Selected passage>
##############################
South African Listed Property On the Growth Path
2013 is expected to see note-worthy growth for South African listed property according market experts. We are well into the year and from this vantage point the rest of 2013 is looking healthy as the sector out-performs equities, cash and bonds for the fourth year running.
Property Loan Stock Association (PLSA) chairman and CEO of Growthpoint Properties Limited believes investors can expect distribution growth from the sector to average between 5% and 8% in 2013. He anticipates listed property total returns between 10% and 16%. These figures are well below the total returns of 2012, though positive nevertheless. The advantage of this sector is that it can uniquely predict its short-term performance with good levels of accuracy, as its performance is underpinned with rental income from contractual agreements.
##############################
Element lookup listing

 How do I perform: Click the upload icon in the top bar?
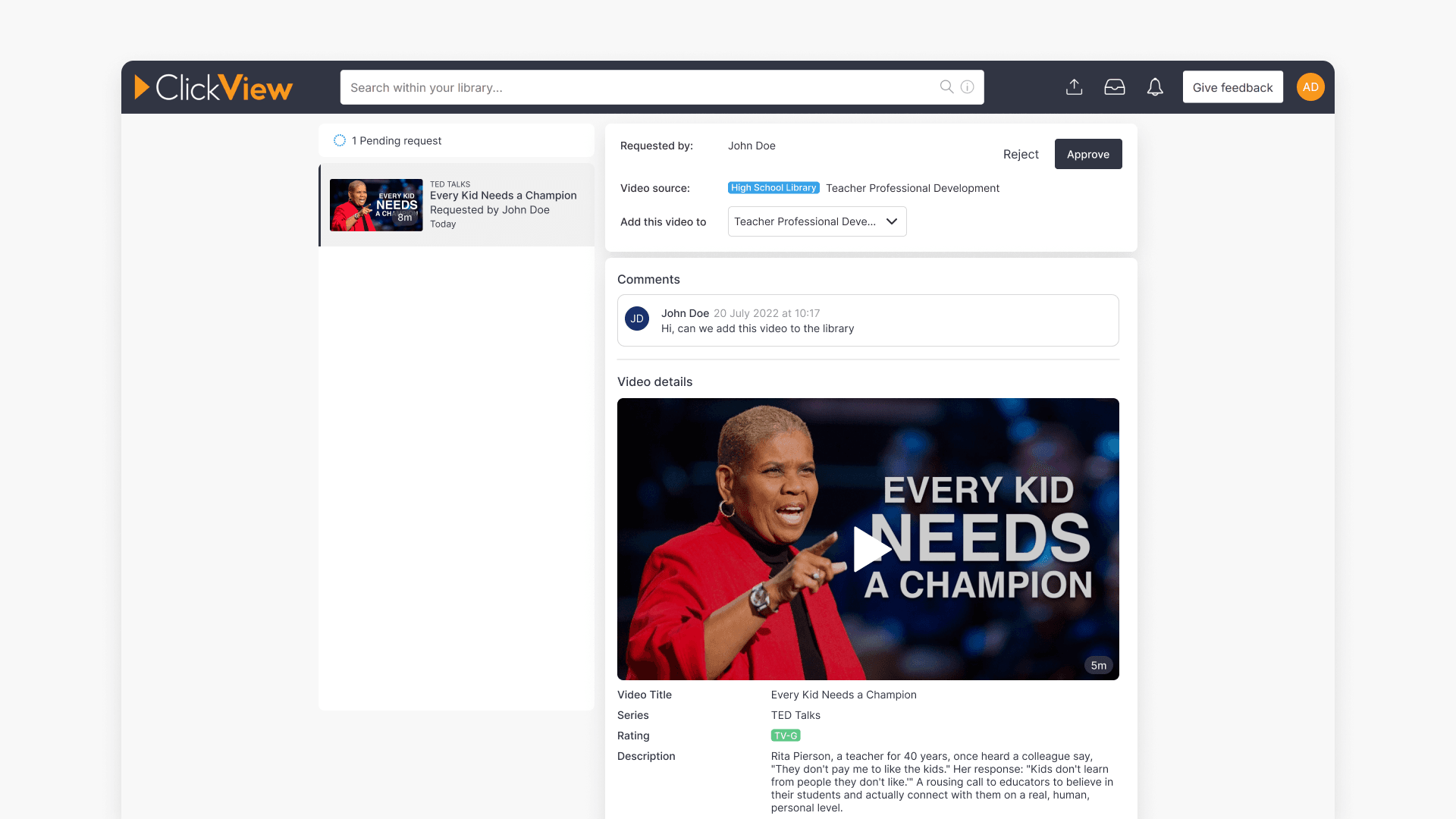pos(1074,86)
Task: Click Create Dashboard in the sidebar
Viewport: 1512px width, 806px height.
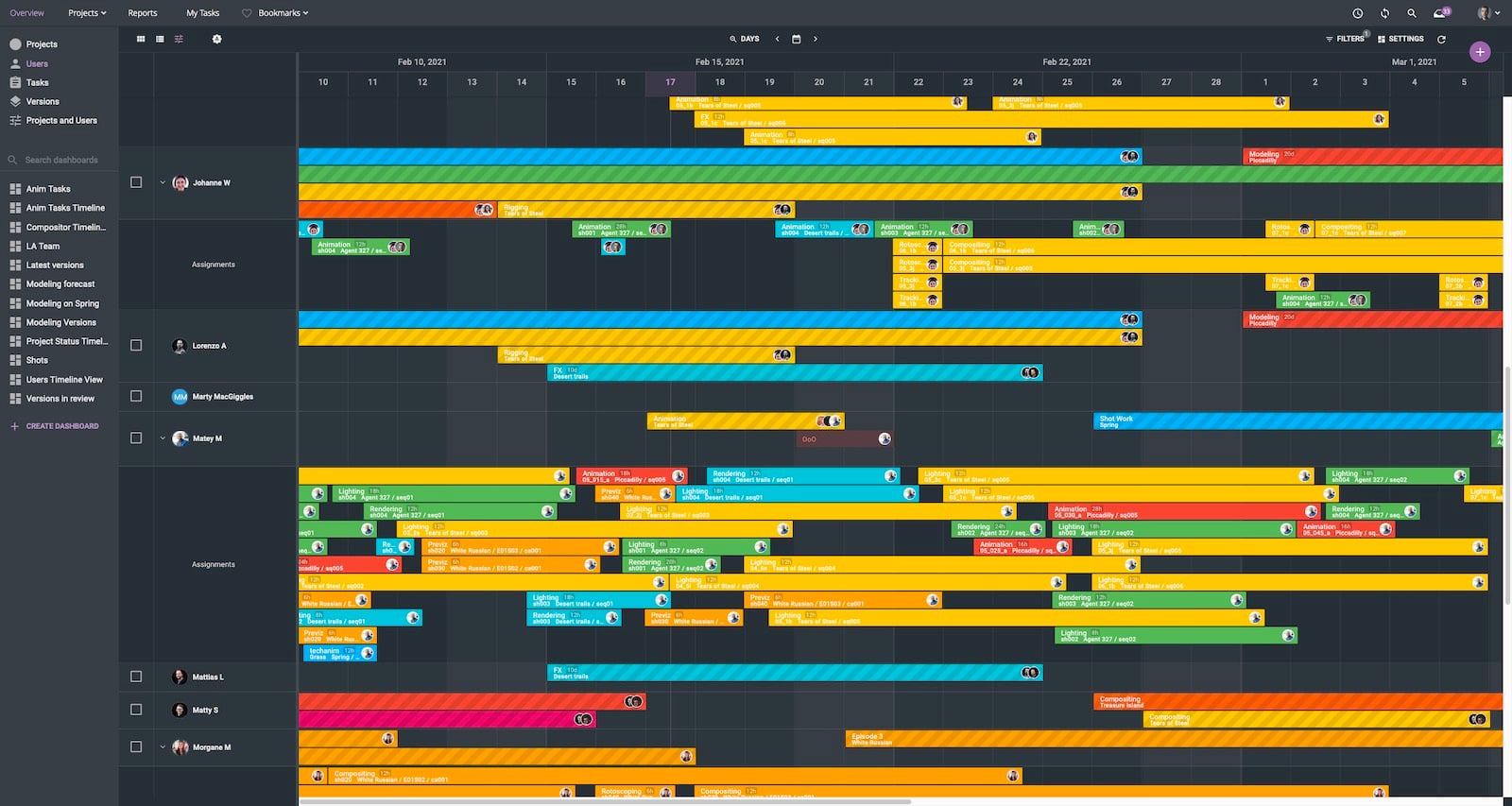Action: (x=61, y=426)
##############################
Set task> Write out the full article on South African listed property word for word.

Task answer>
South African Listed Property On the Growth Path
2013 is expected to see note-worthy growth for South African listed property according market experts. We are well into the year and from this vantage point the rest of 2013 is looking healthy as the sector out-performs equities, cash and bonds for the fourth year running.
Property Loan Stock Association (PLSA) chairman and CEO of Growthpoint Properties Limited believes investors can expect distribution growth from the sector to average between 5% and 8% in 2013. He anticipates listed property total returns between 10% and 16%. These figures are well below the total returns of 2012, though positive nevertheless. The advantage of this sector is that it can uniquely predict its short-term performance with good levels of accuracy, as its performance is underpinned with rental income from contractual agreements.